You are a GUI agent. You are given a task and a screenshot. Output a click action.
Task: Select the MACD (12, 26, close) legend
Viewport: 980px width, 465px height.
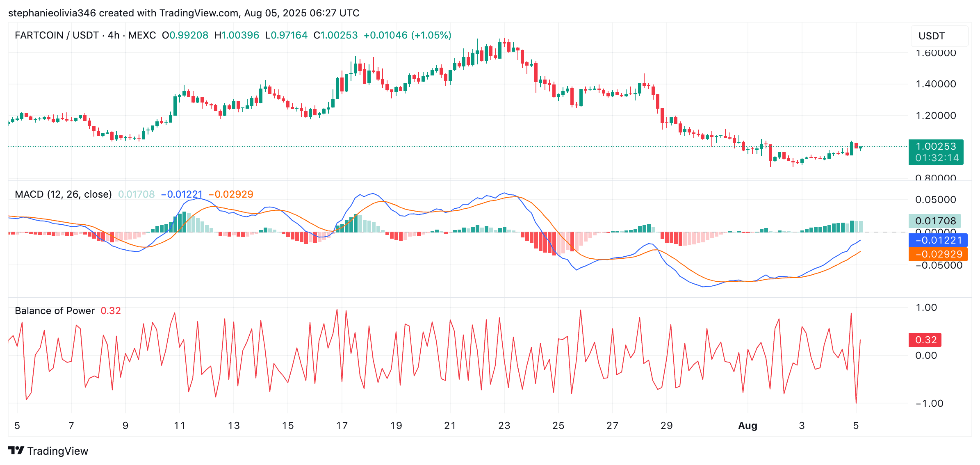[63, 194]
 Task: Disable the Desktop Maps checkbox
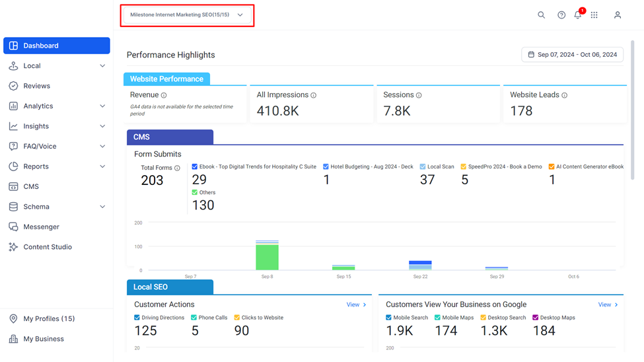[x=535, y=318]
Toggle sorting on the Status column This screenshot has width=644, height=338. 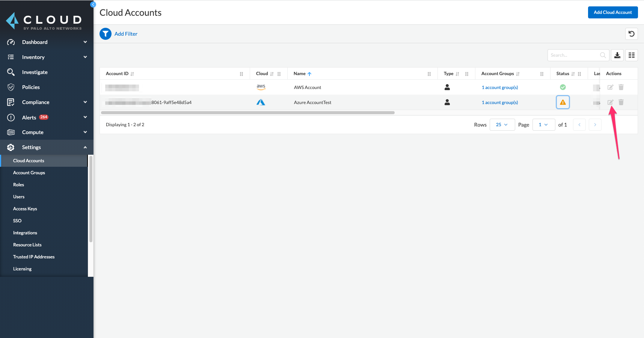coord(573,74)
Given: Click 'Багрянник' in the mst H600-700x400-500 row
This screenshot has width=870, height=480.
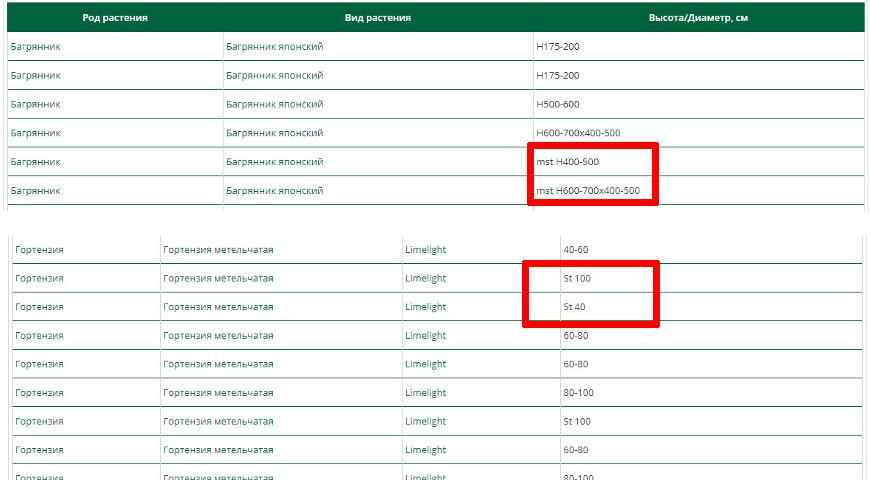Looking at the screenshot, I should pyautogui.click(x=36, y=191).
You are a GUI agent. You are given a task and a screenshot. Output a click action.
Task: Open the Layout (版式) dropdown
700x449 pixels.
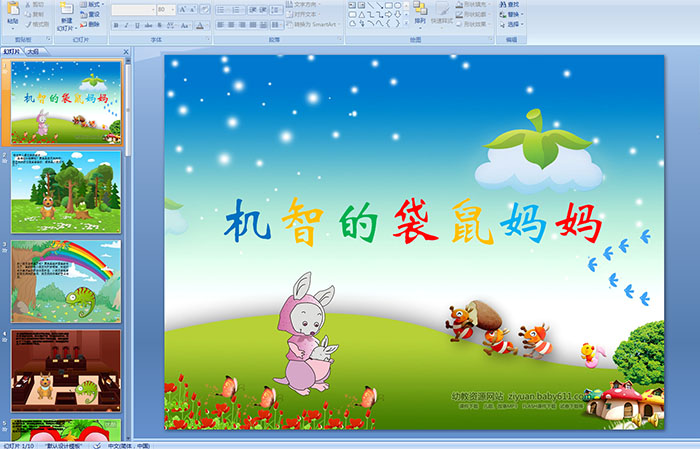[92, 4]
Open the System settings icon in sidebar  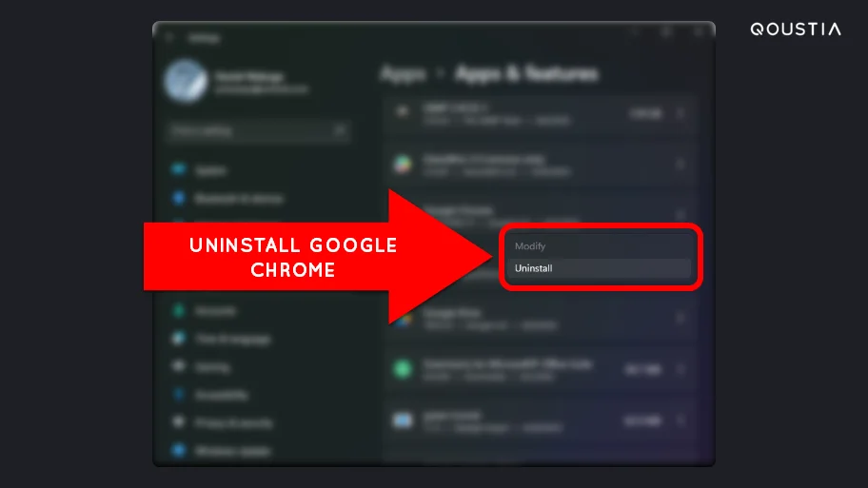178,169
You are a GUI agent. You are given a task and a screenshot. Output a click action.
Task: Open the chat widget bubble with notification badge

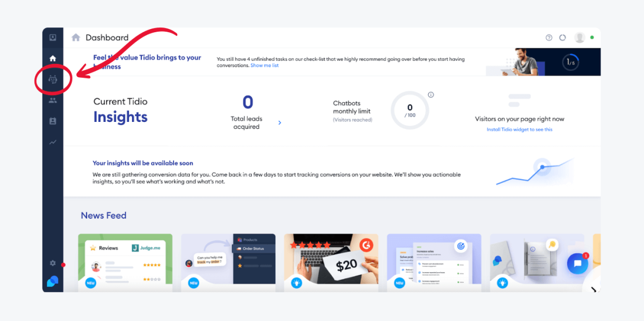pyautogui.click(x=578, y=264)
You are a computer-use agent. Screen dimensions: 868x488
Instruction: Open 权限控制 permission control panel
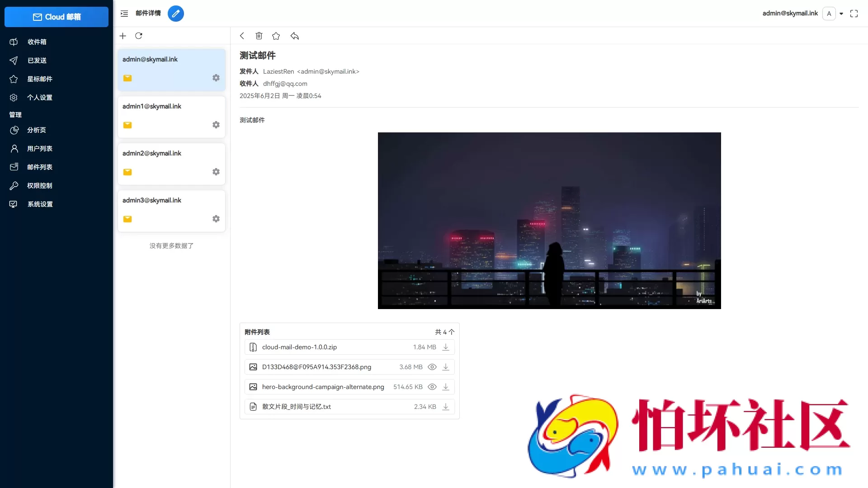(x=14, y=185)
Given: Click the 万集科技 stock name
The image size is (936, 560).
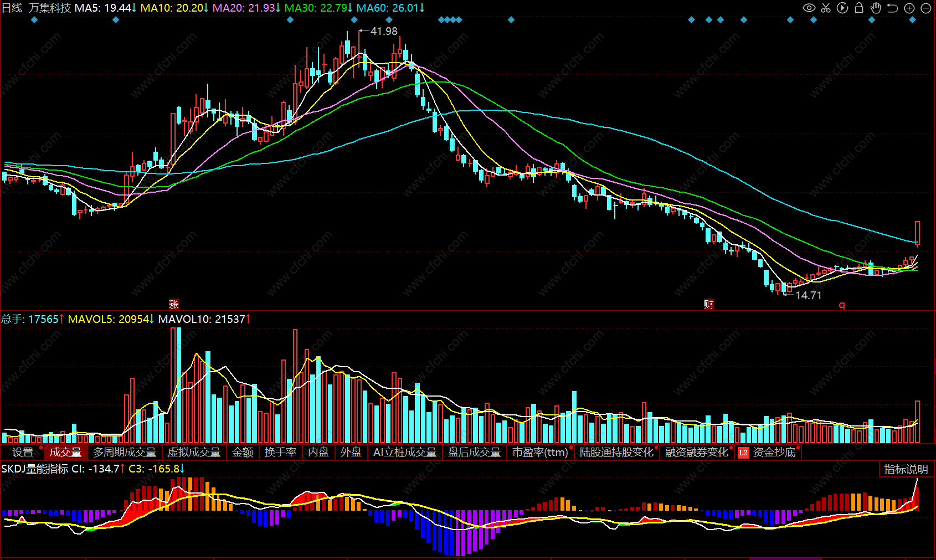Looking at the screenshot, I should pos(50,8).
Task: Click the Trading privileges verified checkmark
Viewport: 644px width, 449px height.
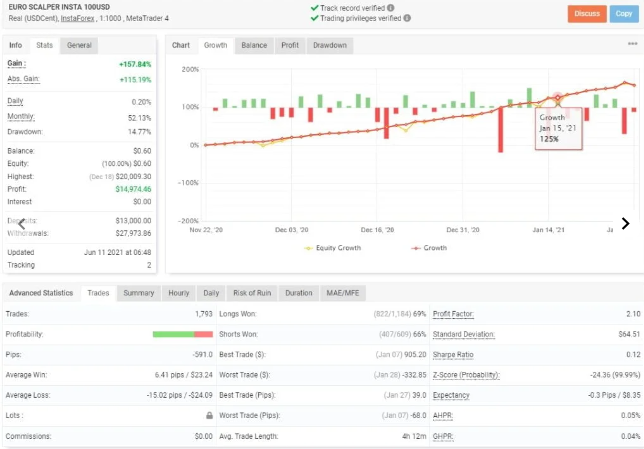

:::::

> STATED EXERCISE
Write out the material word for word, from the line containing "Given: Click the 万集科技 stock name" through the end of the material, leaving out the pictures.

> ANSWER TO THIS PROBLEM
Given: Click the 万集科技 stock name
The image size is (936, 560).
Looking at the screenshot, I should pos(50,8).
Task: Click the Trading privileges verified checkmark
Viewport: 644px width, 449px height.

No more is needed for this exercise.